Last month I attended my second National Charter Schools Conference in New Orleans. When I attended the first time in 2008, just three years after Hurricane Katrina, my sister and I toured the Lower Ninth Ward. Three years after the massive storm, it was heart-breaking to see the many vacant lots where houses and schools once stood. The rebuild was only beginning.
There was hope, however, in how chartering was helping to rebuild the entire community. The “Recovery School District,” previously focused on placing the state’s poorest-performing schools under state rather than local control, was now the major “school district” for New Orleans. Every school was in need of recovery, it seemed! The district relaunched all of its schools as public charter schools, providing school-level autonomy to every school leader in return for results. The district was buying into the charter school bargain: trading regulation for results, bureaucracy for autonomy. Today, over 90% of public schools in New Orleans are public charter schools—essentially our first “charter district.”
National Alliance for Public Charter Schools CEO Nina Rees wrote in her column in US News and World Report how ten years after Hurricane Katrina, Louisiana’s Recovery School District is a model for turning around failing schools.
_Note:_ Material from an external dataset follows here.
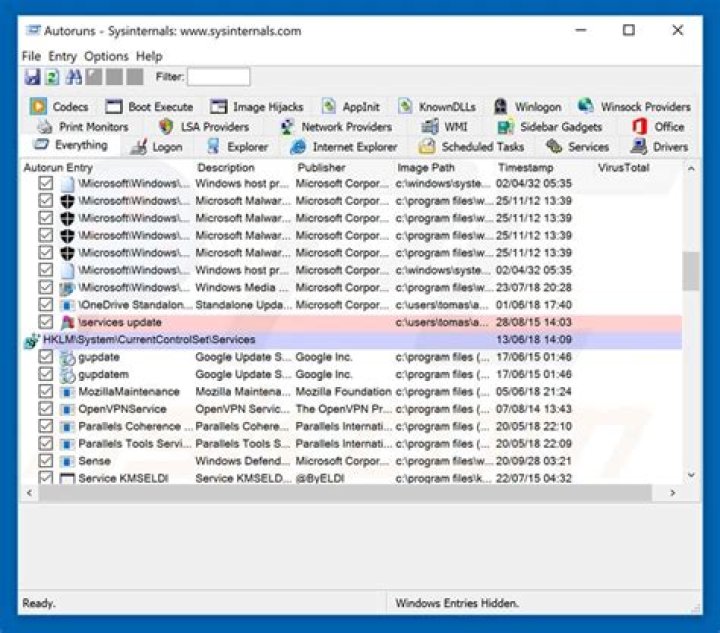The width and height of the screenshot is (720, 633).
Task: Open the Options menu
Action: (106, 56)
The outcomes, she said, have been “nothing short of amazing. Graduation rates have risen from 56% to 73% and the achievement gap between students in New Orleans and the rest of the state has nearly disappeared.” Rees noted how other states have followed this model and created similar districts, such as Tennessee Achievement School District and Michigan Education Achievement Authority.
Yes, much more needs to be done. But Rees points to three lessons learned to improve failing schools:
Offer school-level autonomy to all schools. Chartering can be a mechanism to reform entire school districts by giving school leaders the power—and responsibility—to choose a curriculum, hire staff, and set school policies.
Engage and empower community leaders to help solve the problem. Step up as a community in partnership with schools to provide a suite of social services and support to schools, from nutrition to health care to after-school programs.
Fund the Interventions. Major investments are needed for teacher training, school start-ups, and growing charter schools. The federal government can play a major role.
These investments and policy changes shouldn’t be limited to disaster-stricken areas. Every child deserves an effective education!